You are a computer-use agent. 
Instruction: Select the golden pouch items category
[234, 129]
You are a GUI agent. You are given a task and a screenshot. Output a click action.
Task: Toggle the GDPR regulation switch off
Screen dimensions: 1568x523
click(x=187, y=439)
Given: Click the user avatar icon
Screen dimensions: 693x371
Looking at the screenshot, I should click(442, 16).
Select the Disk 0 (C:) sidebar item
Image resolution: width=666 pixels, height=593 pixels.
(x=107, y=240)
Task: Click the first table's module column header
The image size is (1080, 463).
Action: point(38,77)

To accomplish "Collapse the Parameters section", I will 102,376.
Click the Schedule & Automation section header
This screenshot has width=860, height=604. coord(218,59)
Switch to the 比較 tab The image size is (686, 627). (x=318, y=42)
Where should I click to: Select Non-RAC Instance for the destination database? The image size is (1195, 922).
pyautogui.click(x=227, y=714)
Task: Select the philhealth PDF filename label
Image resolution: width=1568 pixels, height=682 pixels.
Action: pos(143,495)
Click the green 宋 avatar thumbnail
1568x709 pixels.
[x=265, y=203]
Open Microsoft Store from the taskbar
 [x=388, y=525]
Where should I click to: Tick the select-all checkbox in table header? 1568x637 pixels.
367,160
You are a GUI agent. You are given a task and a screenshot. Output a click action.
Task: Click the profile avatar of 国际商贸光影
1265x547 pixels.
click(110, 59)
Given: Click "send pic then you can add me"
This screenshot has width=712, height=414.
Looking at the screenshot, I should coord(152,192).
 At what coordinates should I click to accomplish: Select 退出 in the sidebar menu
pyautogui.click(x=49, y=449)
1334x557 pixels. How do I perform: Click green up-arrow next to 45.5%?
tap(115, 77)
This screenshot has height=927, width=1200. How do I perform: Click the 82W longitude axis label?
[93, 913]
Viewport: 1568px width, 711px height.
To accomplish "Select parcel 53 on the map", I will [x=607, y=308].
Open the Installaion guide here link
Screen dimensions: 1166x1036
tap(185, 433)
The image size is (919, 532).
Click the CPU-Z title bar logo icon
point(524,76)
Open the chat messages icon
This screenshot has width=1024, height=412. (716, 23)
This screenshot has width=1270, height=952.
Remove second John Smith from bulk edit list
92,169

======

Work instructions:
What lines above mention "avatar"? Copy each one.

Solution to this exercise:
Given: Click the user avatar icon
Click the green 宋 avatar thumbnail
Task: Click the profile avatar of 国际商贸光影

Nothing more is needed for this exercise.